3. Viareggio, its Masks and Floats
Tuscany, one of the most beloved Italian regions, is the stage of the renowned Carnevale di Viageggio. Unlike the other Carnival festivals I mentioned before, this is all about masks and floats representing caricatures of famous people made with papier-mache.
The first parade was organized in 1873 by rich bourgeois to protest, in an ironic way, the high taxes they had to pay. Nowadays the parade keeps its satiric flavor and is seen as an artistic way to show the people’s discontent. The daytime celebrations are followed by parties called “colored, all-night dances” (veglioni colorati).
This is a perfect event for mingling with everyday Italians!
4. The ancestral Mamoiada Carnival
And now we move to the stunning island of Sardinia to learn a bit more about a very particular Carnival festival. Mamoiada is a town of 2,592 inhabitants in the province of Nuoro (central-eastern Sardinia).

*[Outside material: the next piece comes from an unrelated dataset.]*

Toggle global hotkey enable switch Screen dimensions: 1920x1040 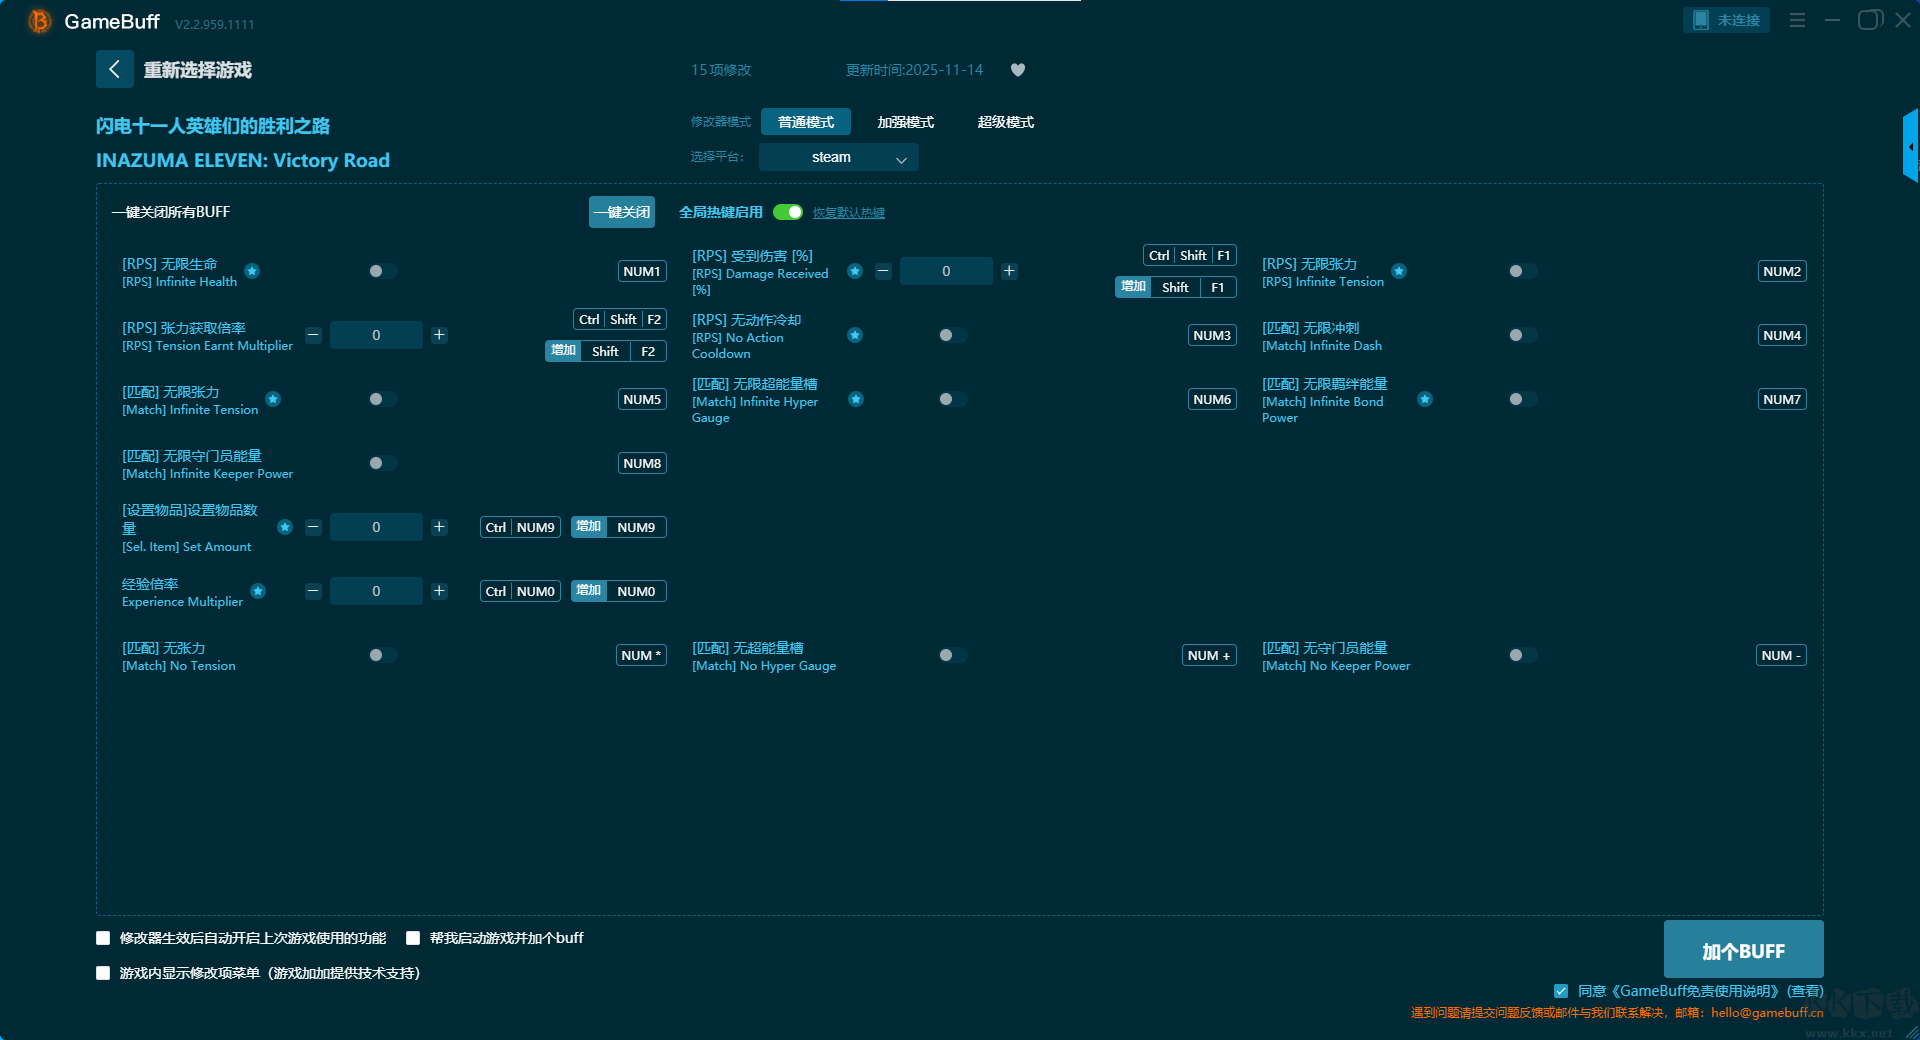[788, 212]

The Carnevale mamoiadino has mysterious origins and it is one of the oldest Sardinian traditions. The typical masks of this Carnival festival are Mamuthones and Issohadores. Mamuthones are represented by clumsy black masks with dark fur coats and cowbells on the backs of those dressed as them. On the other hand, Issohadores have a white mask, a red dress and escort Mamuthones while capturing young woman with laces as a good omen for health and fertility. This masks make their first appearance the 17th of January with the St. Anthony celebrations, performing typical dances around bonfires.
5. Putignano: The Oldest Carnival
Putignano is a province of Bari, in the region of Apulia. The Carnevale di Putignano is without doubt one on the oldest of Europe, having celebrated its 620th edition in 2014. It is also one of the longest (believe it or not, but it starts the 26th of December!). The opening ceremony is called lo scambio del cero (the trade of the candle) where people donate candles to the church in order to ask for absolution for their sins that will be committed during Carnival. Smart, right?
The real Carnival celebrations usually starts three Sundays before Ash Wednesday and, similar to the Viareggio Carnival, the parades are filled with papier-mache floats representing caricatures of popular people. The Carnival ends on Mardi Gras with an afternoon parade and the celebration of the Carnival’s funeral.
Now you tell us, which one of this Festivals officially entered in your bucket-list?